Chapter 4 Missing values
4.1 Missing Values Patterns Plots
For this section, we did the missing value analysis on the finance table we found on wikipedia.
Missing Values Patterns Plots for Counts
Missing Values Patterns Plots for Percent
4.2 Reasoning and Intepretation
We want to discover the reason behind the missing values, so we first print out the missing patterns of the finance table.
## Year Revenue NetIncome TotalAssets Employees
## Min. :2000 Min. : 5363 Min. : -25 Min. : 6021 Min. : 14800
## 1st Qu.:2005 1st Qu.: 13931 1st Qu.: 1328 1st Qu.: 11516 1st Qu.: 33725
## Median :2010 Median : 65225 Median :14013 Median : 75183 Median : 76550
## Mean :2010 Mean :111160 Mean :23818 Mean :142555 Mean : 77388
## 3rd Qu.:2015 3rd Qu.:215639 3rd Qu.:45687 3rd Qu.:290345 3rd Qu.:117750
## Max. :2020 Max. :274515 Max. :59531 Max. :375319 Max. :147000
## NA's :5
## Year Revenue NetIncome TotalAssets Employees
## 1 FALSE FALSE FALSE FALSE TRUE
## 2 FALSE FALSE FALSE FALSE TRUE
## 3 FALSE FALSE FALSE FALSE TRUE
## 4 FALSE FALSE FALSE FALSE TRUE
## 5 FALSE FALSE FALSE FALSE TRUE
## 6 FALSE FALSE FALSE FALSE FALSE
## 7 FALSE FALSE FALSE FALSE FALSE
## 8 FALSE FALSE FALSE FALSE FALSE
## 9 FALSE FALSE FALSE FALSE FALSE
## 10 FALSE FALSE FALSE FALSE FALSE
## 11 FALSE FALSE FALSE FALSE FALSE
## 12 FALSE FALSE FALSE FALSE FALSE
## 13 FALSE FALSE FALSE FALSE FALSE
## 14 FALSE FALSE FALSE FALSE FALSE
## 15 FALSE FALSE FALSE FALSE FALSE
## 16 FALSE FALSE FALSE FALSE FALSE
## 17 FALSE FALSE FALSE FALSE FALSE
## 18 FALSE FALSE FALSE FALSE FALSE
## 19 FALSE FALSE FALSE FALSE FALSE
## 20 FALSE FALSE FALSE FALSE FALSE
## 21 FALSE FALSE FALSE FALSE FALSE
As we can see from the missing pattern table, the missing values of employees occur in the first five rows. Since our year column is in chronological order, we know that the five missing rows in Employees column is positively correlated with the year column. Therefore, we want to print out the first five missing rows and the next few employees rows without missing values. By comparing the values of these rows, we may discover the reason behind the missing values in Employees column in the first five years.
## # A tibble: 6 × 5
## Year Revenue NetIncome TotalAssets Employees
## <dbl> <dbl> <dbl> <dbl> <dbl>
## 1 2000 7983 786 6803 NA
## 2 2001 5363 -25 6021 NA
## 3 2002 5742 65 6298 NA
## 4 2003 6207 69 6815 NA
## 5 2004 8279 274 8050 NA
## 6 2005 13931 1328 11516 14800
After we apply the plot_missing
function on the finance table from Wikipedia, we find that Apple’s finance table only has two missing patterns, and the missing values are all occurred in the employee’s column. Also, by looking at the top plot of the missing graph, we find out that there are five rows of missing values in the finance table. The year of these missing values is from 2000 to 2004, which is very early, so the employee’s data could be missing. This could be one of the main reasons.

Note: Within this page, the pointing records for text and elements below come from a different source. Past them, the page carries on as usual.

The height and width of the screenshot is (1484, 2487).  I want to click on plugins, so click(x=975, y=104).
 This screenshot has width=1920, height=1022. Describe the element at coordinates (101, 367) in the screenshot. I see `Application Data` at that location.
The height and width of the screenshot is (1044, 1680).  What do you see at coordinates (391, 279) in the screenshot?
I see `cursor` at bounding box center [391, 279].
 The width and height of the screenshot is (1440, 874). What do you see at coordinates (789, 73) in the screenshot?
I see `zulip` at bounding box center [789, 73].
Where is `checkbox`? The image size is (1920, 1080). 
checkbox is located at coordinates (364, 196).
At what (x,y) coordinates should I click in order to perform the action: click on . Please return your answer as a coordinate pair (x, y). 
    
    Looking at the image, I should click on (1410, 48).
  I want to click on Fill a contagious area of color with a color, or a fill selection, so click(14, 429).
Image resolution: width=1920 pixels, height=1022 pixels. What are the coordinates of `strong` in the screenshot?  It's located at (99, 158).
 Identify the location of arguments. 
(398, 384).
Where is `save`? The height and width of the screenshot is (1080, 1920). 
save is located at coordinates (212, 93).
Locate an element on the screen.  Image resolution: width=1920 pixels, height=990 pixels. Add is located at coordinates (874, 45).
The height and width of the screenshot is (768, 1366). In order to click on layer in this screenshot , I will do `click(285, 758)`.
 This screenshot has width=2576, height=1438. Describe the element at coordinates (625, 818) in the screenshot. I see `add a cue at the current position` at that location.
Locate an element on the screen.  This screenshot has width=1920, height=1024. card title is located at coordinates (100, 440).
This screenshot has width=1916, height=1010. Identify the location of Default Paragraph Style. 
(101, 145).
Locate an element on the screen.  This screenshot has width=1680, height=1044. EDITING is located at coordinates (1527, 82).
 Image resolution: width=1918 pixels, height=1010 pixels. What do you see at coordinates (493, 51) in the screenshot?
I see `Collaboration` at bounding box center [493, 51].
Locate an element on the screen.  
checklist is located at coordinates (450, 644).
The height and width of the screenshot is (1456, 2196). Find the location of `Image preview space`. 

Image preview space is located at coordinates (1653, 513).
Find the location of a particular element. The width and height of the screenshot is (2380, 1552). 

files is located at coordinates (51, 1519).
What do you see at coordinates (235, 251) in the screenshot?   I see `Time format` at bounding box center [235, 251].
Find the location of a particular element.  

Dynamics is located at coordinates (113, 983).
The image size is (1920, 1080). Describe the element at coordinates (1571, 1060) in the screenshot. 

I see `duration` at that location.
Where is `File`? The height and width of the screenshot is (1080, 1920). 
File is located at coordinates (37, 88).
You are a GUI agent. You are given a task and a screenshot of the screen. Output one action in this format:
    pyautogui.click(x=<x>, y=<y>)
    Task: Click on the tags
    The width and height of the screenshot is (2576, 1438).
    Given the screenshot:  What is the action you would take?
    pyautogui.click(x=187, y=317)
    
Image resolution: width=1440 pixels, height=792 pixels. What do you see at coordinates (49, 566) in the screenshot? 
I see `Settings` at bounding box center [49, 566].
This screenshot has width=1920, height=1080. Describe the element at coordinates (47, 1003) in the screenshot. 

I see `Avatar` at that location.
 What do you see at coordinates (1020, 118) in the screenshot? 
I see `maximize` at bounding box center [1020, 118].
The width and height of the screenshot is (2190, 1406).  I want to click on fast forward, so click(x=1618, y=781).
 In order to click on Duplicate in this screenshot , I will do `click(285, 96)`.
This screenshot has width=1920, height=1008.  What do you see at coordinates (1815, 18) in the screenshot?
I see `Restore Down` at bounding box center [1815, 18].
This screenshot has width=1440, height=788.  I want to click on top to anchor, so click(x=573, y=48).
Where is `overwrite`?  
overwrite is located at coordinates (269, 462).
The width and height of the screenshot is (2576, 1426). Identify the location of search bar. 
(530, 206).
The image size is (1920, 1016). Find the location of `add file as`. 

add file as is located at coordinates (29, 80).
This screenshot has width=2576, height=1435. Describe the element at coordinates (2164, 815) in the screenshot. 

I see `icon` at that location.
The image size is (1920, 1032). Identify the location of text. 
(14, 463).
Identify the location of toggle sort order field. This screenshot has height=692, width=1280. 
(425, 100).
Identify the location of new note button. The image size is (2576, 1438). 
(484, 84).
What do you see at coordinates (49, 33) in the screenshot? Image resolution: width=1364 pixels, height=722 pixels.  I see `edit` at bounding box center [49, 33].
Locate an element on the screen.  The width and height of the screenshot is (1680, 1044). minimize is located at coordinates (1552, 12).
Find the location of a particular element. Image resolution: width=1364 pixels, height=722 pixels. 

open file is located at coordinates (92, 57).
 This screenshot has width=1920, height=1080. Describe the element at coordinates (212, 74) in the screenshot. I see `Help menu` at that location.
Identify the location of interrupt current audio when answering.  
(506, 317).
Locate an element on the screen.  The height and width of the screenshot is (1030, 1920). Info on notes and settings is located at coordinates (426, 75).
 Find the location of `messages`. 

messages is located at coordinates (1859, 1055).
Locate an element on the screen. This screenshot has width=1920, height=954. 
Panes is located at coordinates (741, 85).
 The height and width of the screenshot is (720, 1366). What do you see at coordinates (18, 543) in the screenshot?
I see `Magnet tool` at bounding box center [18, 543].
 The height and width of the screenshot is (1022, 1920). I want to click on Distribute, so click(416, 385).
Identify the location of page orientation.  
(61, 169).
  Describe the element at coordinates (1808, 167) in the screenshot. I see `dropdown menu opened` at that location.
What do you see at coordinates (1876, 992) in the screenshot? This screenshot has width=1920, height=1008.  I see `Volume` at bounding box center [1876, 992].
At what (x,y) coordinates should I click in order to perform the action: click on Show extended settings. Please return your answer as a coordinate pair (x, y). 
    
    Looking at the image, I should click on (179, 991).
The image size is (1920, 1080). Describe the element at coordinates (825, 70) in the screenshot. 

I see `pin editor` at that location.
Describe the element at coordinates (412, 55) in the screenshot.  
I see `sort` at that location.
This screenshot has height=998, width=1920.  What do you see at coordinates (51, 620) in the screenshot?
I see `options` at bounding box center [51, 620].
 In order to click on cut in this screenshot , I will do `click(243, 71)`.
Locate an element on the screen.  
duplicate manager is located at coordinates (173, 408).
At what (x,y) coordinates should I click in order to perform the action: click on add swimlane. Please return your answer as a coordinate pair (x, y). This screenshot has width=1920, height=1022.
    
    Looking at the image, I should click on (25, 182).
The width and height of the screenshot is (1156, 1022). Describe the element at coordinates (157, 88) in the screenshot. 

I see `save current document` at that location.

From 2004 to 2005, we can see that the change is more significant compared to the changes in previous years. Thus, we think another possible reason could be that from 2000 - 2004, the number of employees does not matter too much; while from 2004-2005, the company’s rapid development, more information is needed. So since then, the number of employees started to be collected.